The Netherlands, Aizonic
Bas is a technology leader in the AI and big data domain. His academic background is in Artificial Intelligence and Informatics. Trained as a software engineer and architect, he has 15 years experience in delivering succesful data-driven projects with a wide range of companies and technologies. He occasionally teaches programming courses and is a regular speaker on conferences and informal meetings, where he brings a mixture of market context, his own vision, business cases, architecture and source code in an enthusiastic way towards his audience.
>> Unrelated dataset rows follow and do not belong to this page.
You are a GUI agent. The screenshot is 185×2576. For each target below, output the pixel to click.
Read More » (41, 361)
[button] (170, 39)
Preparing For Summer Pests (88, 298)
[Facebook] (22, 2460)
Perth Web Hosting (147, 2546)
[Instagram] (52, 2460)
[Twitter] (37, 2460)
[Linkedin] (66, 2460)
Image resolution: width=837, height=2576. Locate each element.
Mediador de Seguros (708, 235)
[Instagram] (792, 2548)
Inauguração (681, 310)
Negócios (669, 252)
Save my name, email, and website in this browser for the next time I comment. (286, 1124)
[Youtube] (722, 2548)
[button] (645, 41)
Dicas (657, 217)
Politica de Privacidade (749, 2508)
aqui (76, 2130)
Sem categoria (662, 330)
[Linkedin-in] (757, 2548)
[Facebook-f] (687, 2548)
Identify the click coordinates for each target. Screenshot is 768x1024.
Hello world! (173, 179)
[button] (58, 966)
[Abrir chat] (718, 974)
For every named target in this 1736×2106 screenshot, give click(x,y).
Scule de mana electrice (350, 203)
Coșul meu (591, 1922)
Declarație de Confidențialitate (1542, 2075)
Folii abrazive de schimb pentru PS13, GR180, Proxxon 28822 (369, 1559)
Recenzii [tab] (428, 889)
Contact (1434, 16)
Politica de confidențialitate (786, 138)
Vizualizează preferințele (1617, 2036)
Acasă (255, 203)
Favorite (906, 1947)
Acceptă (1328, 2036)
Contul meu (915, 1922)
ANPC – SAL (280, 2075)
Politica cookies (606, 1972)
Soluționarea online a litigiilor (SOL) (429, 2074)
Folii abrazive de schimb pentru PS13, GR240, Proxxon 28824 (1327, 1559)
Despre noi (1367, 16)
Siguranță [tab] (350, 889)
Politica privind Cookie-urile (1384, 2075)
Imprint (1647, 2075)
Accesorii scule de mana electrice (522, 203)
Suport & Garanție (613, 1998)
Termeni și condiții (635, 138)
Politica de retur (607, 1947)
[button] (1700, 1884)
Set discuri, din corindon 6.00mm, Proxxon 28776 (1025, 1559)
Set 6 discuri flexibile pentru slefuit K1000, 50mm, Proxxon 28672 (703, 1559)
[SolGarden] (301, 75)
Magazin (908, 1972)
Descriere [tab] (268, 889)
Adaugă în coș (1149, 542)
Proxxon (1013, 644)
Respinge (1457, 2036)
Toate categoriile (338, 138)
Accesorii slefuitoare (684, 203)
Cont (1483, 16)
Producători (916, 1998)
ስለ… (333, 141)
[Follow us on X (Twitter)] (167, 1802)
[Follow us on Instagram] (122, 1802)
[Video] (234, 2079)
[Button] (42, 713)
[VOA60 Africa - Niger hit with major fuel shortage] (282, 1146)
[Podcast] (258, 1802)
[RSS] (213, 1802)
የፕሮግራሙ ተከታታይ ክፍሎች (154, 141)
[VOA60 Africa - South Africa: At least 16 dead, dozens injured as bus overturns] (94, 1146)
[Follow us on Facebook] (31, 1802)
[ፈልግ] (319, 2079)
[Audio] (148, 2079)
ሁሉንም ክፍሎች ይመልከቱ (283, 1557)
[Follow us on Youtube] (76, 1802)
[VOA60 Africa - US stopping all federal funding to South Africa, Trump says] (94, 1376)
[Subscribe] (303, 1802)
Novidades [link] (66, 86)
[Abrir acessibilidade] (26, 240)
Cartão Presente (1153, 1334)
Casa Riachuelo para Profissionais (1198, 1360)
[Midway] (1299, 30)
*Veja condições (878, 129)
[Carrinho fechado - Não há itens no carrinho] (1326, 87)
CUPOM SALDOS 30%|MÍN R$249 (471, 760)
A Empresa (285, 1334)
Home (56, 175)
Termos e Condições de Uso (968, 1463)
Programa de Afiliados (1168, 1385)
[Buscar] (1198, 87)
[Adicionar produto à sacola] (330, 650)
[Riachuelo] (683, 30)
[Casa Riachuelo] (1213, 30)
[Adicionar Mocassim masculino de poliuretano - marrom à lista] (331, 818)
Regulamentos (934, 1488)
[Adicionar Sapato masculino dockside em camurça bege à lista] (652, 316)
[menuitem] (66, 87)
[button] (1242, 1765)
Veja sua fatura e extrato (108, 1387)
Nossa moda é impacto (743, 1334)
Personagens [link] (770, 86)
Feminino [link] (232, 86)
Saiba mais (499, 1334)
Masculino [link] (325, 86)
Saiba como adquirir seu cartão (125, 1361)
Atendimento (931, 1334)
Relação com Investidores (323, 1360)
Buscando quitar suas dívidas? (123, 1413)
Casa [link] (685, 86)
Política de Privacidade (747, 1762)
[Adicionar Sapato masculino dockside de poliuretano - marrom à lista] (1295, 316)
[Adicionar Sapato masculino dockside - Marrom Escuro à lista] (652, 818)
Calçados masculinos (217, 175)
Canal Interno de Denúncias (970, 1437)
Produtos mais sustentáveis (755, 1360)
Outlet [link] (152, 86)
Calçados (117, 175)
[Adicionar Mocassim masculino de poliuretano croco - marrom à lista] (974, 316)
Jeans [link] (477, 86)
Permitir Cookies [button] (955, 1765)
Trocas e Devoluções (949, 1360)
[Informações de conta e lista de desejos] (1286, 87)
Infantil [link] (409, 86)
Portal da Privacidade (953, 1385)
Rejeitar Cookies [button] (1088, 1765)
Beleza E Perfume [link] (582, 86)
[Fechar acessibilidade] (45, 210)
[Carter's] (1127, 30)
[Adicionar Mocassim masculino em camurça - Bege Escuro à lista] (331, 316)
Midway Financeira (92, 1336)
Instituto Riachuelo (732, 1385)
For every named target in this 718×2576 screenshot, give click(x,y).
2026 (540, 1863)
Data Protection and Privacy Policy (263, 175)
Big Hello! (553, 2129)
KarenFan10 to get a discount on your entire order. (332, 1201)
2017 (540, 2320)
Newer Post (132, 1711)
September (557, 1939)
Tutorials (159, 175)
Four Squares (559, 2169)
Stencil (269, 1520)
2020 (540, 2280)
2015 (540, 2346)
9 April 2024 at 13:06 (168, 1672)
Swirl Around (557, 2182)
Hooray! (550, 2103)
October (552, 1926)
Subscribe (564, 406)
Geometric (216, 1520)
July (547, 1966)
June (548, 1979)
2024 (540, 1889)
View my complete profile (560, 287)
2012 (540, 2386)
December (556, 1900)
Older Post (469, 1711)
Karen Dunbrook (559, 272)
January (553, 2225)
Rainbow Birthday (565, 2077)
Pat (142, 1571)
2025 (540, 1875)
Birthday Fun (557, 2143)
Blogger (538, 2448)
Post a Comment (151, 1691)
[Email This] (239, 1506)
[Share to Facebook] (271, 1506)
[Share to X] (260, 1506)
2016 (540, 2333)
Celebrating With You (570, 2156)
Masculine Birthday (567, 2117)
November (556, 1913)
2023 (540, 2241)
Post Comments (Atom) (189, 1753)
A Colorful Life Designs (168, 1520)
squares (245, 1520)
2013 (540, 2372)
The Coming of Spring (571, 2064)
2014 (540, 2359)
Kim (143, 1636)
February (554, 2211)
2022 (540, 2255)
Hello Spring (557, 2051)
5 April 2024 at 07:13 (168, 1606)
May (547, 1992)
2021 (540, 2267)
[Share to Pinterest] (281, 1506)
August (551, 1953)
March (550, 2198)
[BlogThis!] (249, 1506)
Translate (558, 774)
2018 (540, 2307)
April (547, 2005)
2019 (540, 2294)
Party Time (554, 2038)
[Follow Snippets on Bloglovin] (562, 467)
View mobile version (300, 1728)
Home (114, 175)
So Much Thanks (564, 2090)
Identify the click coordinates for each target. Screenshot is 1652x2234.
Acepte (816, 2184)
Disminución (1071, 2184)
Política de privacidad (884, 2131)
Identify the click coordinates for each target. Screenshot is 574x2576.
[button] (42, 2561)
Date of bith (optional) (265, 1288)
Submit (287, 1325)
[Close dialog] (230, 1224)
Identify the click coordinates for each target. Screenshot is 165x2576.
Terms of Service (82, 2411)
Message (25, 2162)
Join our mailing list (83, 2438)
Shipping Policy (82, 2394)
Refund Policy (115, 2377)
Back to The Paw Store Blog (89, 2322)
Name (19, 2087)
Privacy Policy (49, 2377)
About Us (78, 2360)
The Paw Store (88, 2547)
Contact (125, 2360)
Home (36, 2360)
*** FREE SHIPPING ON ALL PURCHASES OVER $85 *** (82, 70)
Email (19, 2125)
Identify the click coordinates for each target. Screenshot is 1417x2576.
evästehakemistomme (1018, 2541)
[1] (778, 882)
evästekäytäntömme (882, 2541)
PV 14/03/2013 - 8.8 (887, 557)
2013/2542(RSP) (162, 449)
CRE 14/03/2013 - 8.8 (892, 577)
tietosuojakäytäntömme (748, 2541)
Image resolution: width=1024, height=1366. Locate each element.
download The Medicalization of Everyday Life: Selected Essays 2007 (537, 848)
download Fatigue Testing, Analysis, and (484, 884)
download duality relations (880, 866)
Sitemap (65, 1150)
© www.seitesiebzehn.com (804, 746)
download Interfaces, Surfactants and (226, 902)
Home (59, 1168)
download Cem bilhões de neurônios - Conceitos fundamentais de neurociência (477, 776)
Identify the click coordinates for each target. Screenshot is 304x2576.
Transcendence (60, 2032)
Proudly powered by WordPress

The State of MLOps – Machine Learning in Production at Enterprise Scale
Artificial intelligence (AI) has quickly become the main focus topic for organisations and governments worldwide. What started in small R&D environments in the ‘big data’ revolution a few years ago has now grown into a mature practice where data scientists and data engineers work together towards common business goals. AI is powering the finance, retail, energy, and healthcare sectors. This growth also comes with challenges; machine learning models cannot live on their own and have to be incorporated into a production environment. To that extend programming frameworks, tools and infrastructure are evolving at an enormous pace. New architectures and design pattern have arrived to work with these new technologies. One important field of research is MLOps, which has evolved into a way of working and set of best practices to deploy, test, manage, and monitor machine learning models in production. In this session, we’ll explore this relatively new subject. Bas will explain the need for MLOps (and AIOps and ModelOps which are related), dive into the tools and techniques, and give some examples of real-world solutions.